Retype the passage below on Stanford's Title IX office in full, word for word.

#### Extract provided
════
Another year at Stanford, another Title IX imbroglio. But this time it is on the wrong side of the bench. Spurred by both dissatisfied plaintiffs and defendants, the Stanford Title IX office is now facing four separate US Department of Education investigations and a lawsuit – the most of any university in America.
Originally designed to combat explicit gender discrimination from university officials, Title IX has reinvented itself as a quasi-legal system that adjudicates all allegations of sexual assault on campus. Its recent history been a messy one: defenders of Stanford’s Title IX office laud it as a rare source of justice for victims of sexual assault, while critics fret that it has eroded due process. Praise and concerns become moot, however, when Title IX’s decisions cease to matter. As more and more parties of Title IX arbitrations appeal their verdicts in courts of law, Title IX’s relevance is increasingly called into question.
════
Rows for locating displayed items
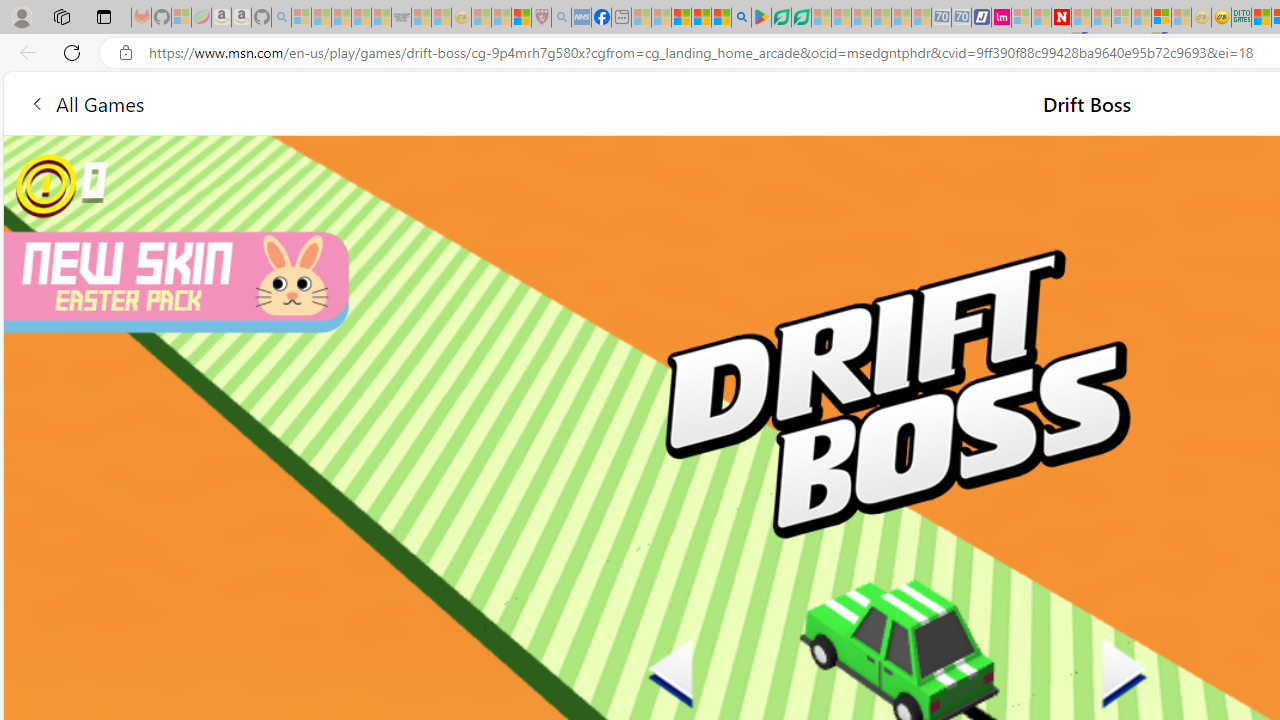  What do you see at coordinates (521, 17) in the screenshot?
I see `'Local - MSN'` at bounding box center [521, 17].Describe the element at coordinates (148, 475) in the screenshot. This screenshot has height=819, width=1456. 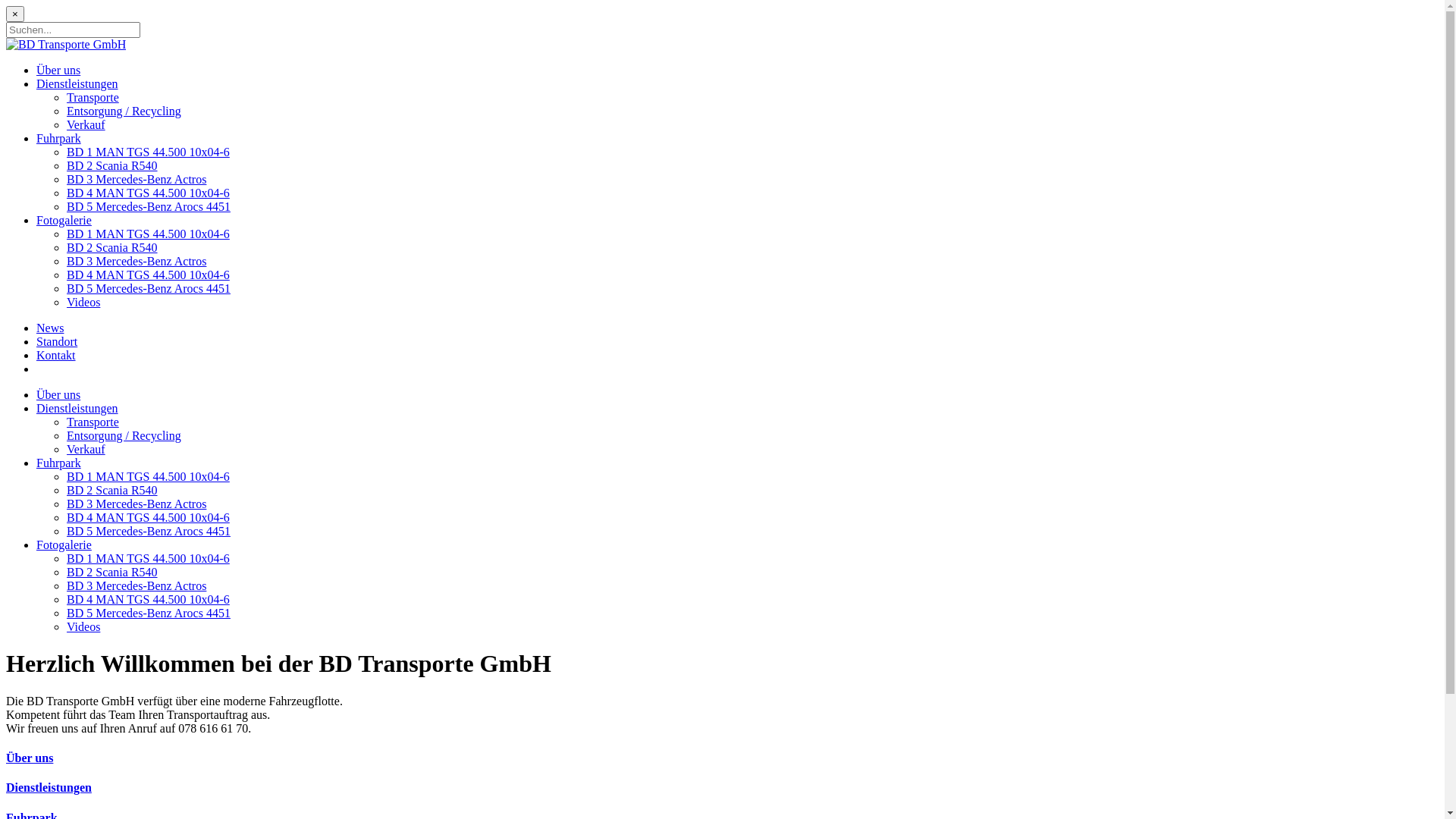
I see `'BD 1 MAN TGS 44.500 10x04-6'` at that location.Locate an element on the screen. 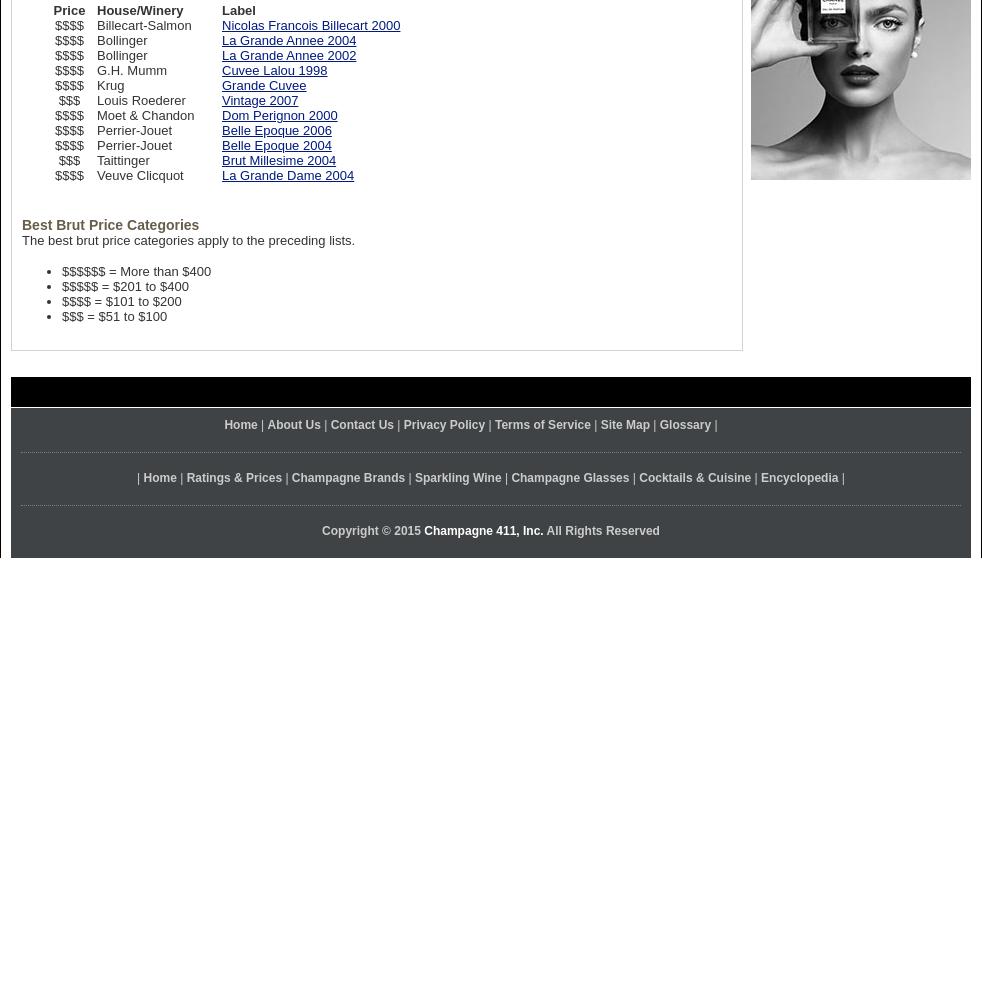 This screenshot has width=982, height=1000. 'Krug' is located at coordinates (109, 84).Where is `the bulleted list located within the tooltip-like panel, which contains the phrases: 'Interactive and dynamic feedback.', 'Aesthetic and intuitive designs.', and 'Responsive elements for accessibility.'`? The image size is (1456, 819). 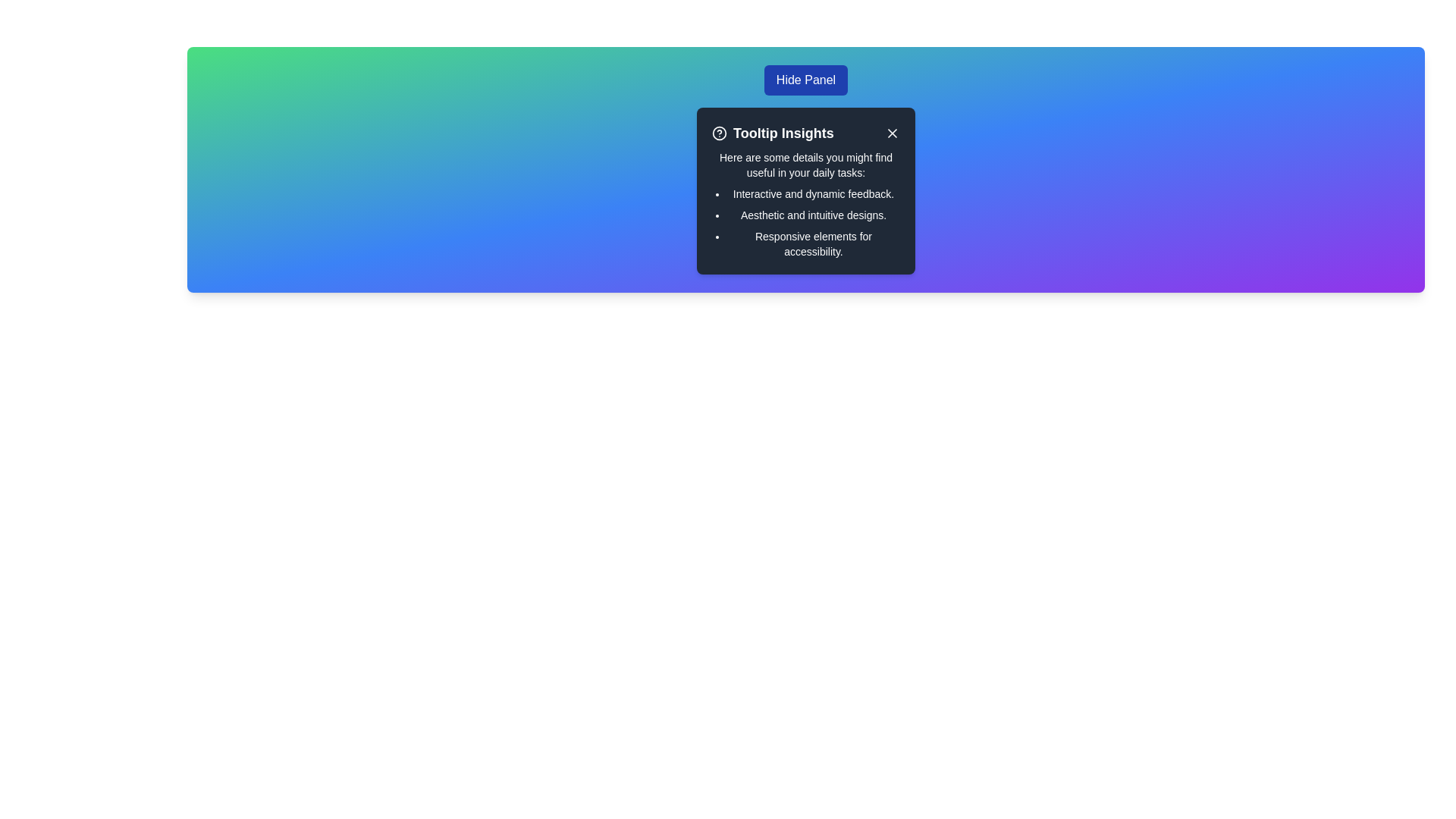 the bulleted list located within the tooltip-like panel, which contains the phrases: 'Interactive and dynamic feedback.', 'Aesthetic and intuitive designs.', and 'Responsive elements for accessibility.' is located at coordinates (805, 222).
════
#### Response to the exercise
Another year at Stanford, another Title IX imbroglio. But this time it is on the wrong side of the bench. Spurred by both dissatisfied plaintiffs and defendants, the Stanford Title IX office is now facing four separate US Department of Education investigations and a lawsuit – the most of any university in America.
Originally designed to combat explicit gender discrimination from university officials, Title IX has reinvented itself as a quasi-legal system that adjudicates all allegations of sexual assault on campus. Its recent history been a messy one: defenders of Stanford’s Title IX office laud it as a rare source of justice for victims of sexual assault, while critics fret that it has eroded due process. Praise and concerns become moot, however, when Title IX’s decisions cease to matter. As more and more parties of Title IX arbitrations appeal their verdicts in courts of law, Title IX’s relevance is increasingly called into question.